I made a Post-Commit Hook for test project. The Post-Commit will update the web dir so the App in PHP can be executed with the newest version.
It all works when done over shell. The only problem is, when i commit the changes over the client in Win the change is commited but HOOK throws error
post-commit hook failed (exit code 1) with output:Error validating server certificate for 'https://SERVER_IP:443': - The certificate is not issued by a trusted authority. Use the fingerprint to validate the certificate manually! - The certificate hostname does not match.Certificate information: - Hostname: DEVSRVR - Valid: from Fri, 28 Jan 2011 09:22:45 GMT until Sat, 28 Jan 2012 09:22:45 GMT - Issuer: PHP, SS, SS, SRB - Fingerprint: 5f:d0:50:d6:dd:a6:d4:64:a5:ac:3a:4b:7c:7d:33:e3:75:dd:23:9f(R)eject, accept (t)emporarily or accept (p)ermanently? svn: OPTIONS of 'https://SERVER_IP/svn/myproject/trunk': Server certificate verification failed: certificate issued for a different hostname, issuer is not trusted (https://SERVER_IP)

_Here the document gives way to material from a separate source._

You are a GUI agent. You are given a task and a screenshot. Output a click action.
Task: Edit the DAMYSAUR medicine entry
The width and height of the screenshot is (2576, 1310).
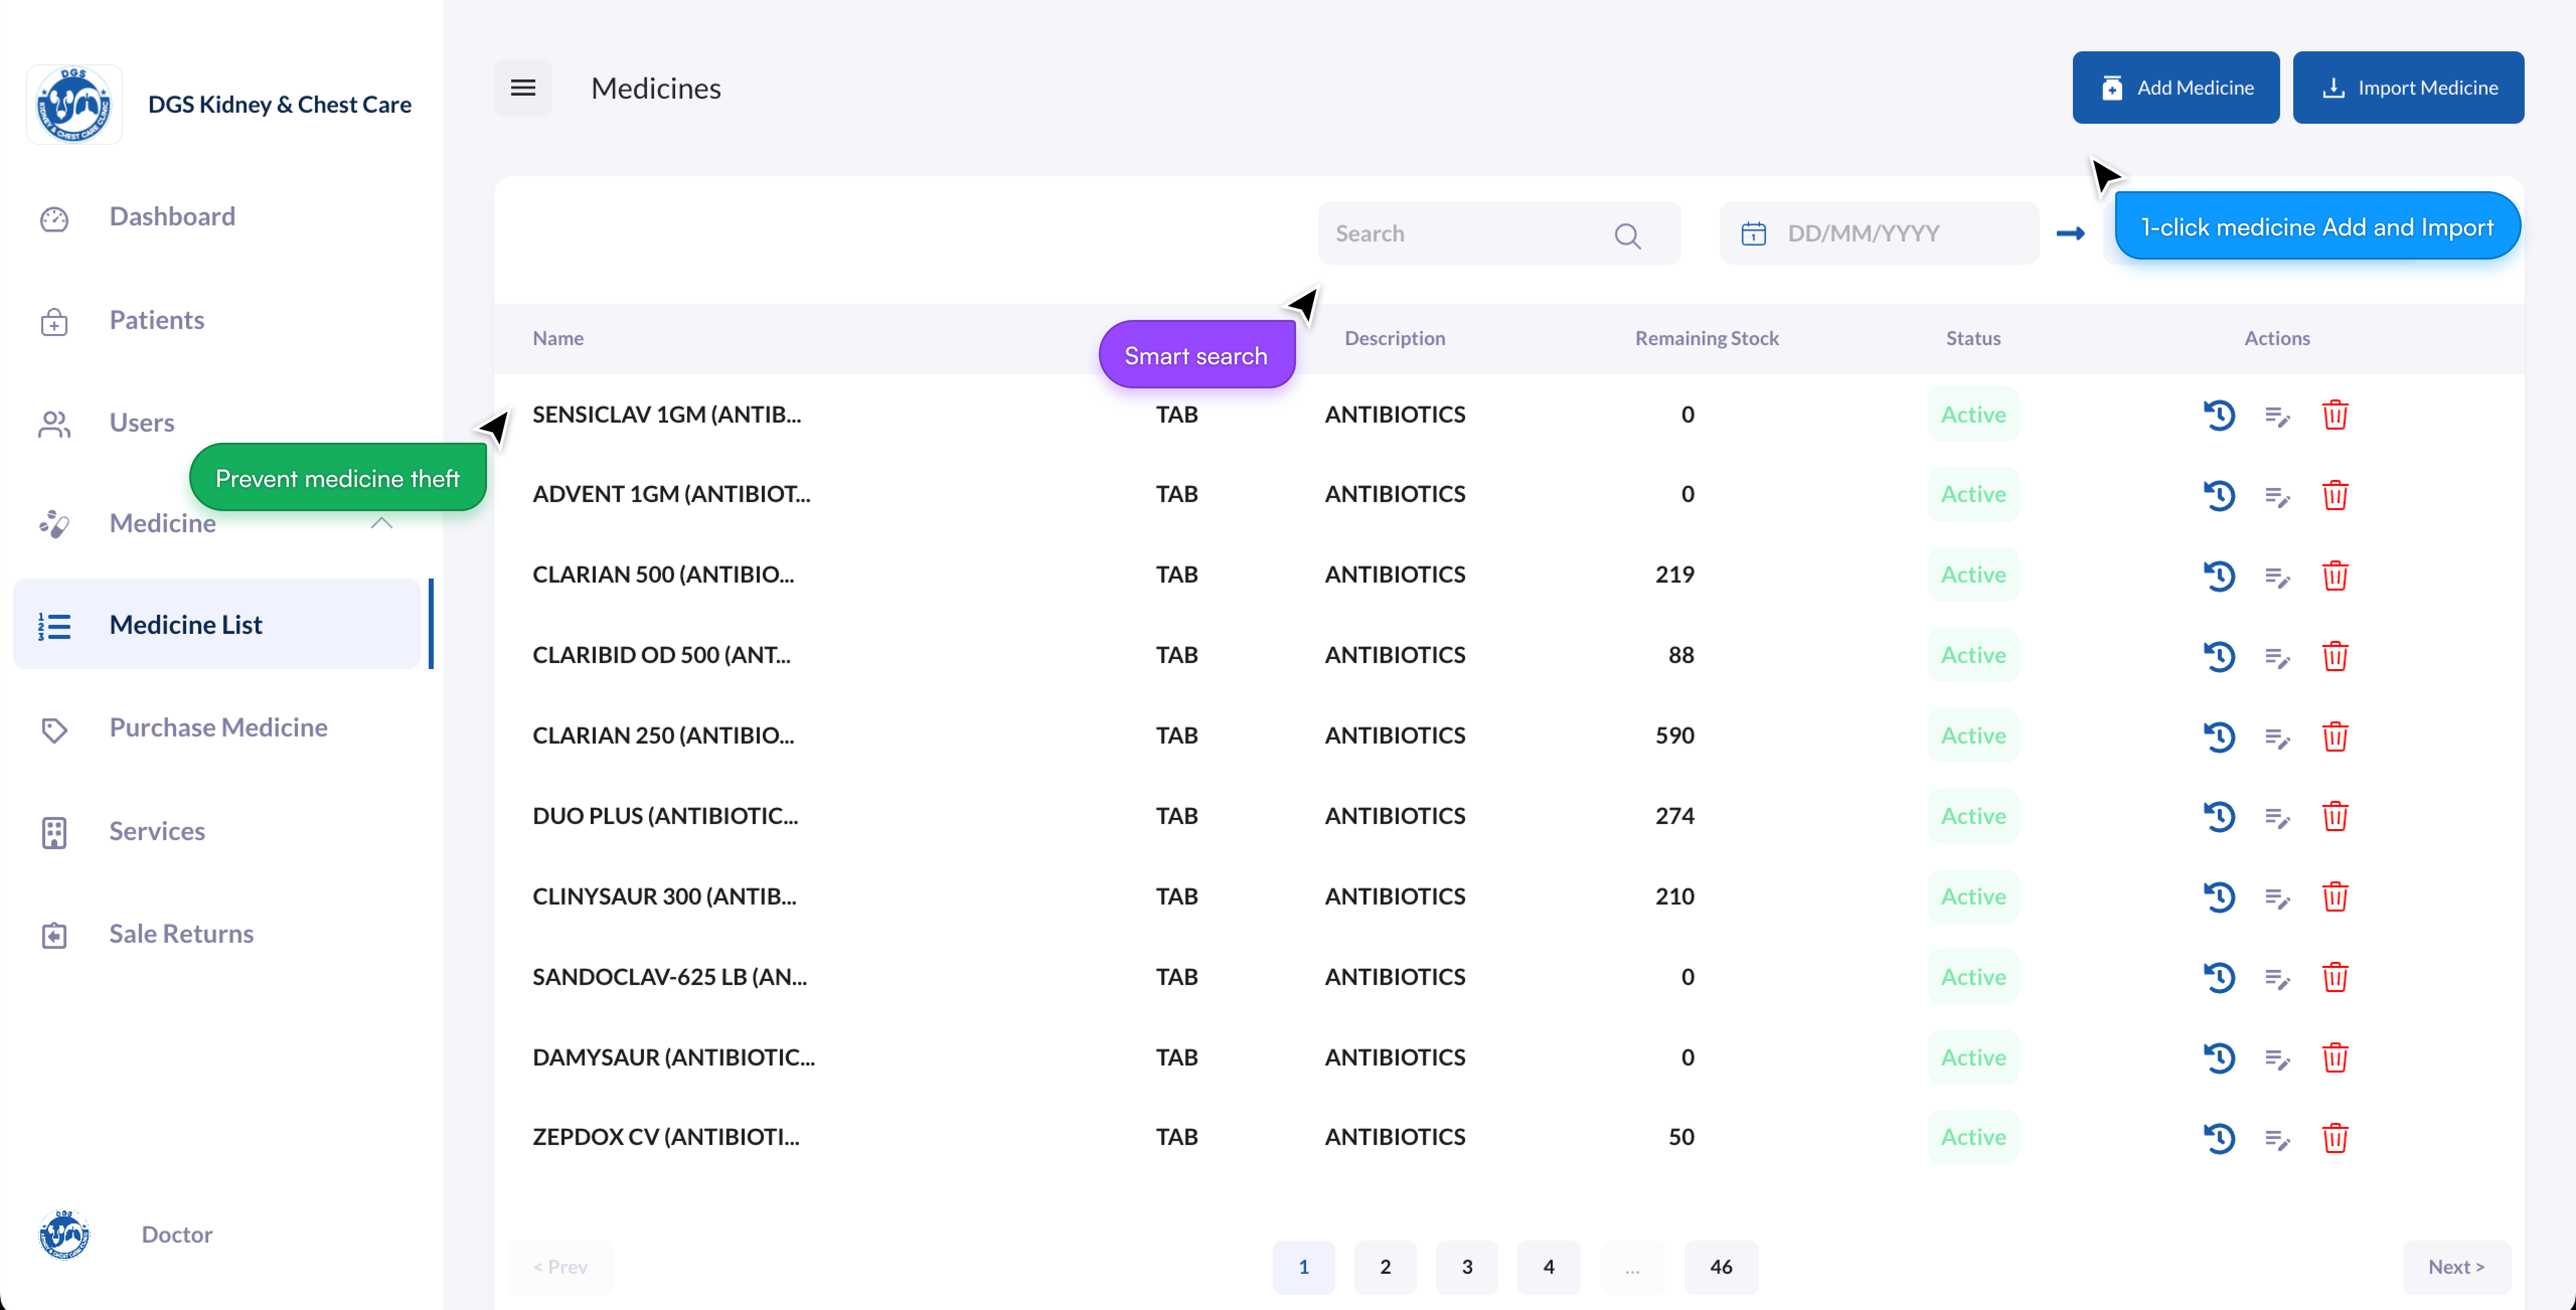(2277, 1058)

This is the default behavior of SVN when working with a certificate it does not trust. Take a look at the SSL Certificate Management section in “Version Control with Subversion“.
If the client receives a server
certificate, it needs to verify that
it trusts the certificate: is the
server really who it claims to be? The
OpenSSL library does this by examining
the signer of the server certificate,
or certifying authority (CA). If
OpenSSL is unable to automatically
trust the CA, or if some other problem
occurs (such as an expired certificate
or hostname mismatch), the Subversion
command-line client will ask you
whether you want to trust the server
This dialogue should look familiar;
it’s essentially the same question
you’ve probably seen coming from your
web browser (which is just another
HTTP client like Subversion). If you
choose the (p)ermanent option, the
server certificate will be cached in
your private run-time auth/ area in
just the same way your username and
password are cached (see the section
called “Client Credentials Caching”).
If cached, Subversion will
automatically trust this certificate
in future negotiations.
It looks like the solution is to just run it manually and have it accept the certificate permanently or to set
ssl-trust-default-ca to true in your config.
Many OpenSSL installations also have a
pre-defined set of “default” CAs that
are nearly universally trusted. To
make the Subversion client
automatically trust these standard
authorities, set the
ssl-trust-default-ca variable to true.
As @runlevel6 said, you have to accept the certificate with the same user running the hook.
If for some reason you have permission to edit the hook but not for running commands as this user try changing the svn command in the hook temporarily to this:
echo "p" | svn command_that_shows_the_error
If you don’t have an explicit svn command in the hook use this:
echo "p" | svn info http://repositoryurl
Then run it once for it to accept the certificate permanently. I had to do this once because of a cron job that deleted the auth cache and it worked.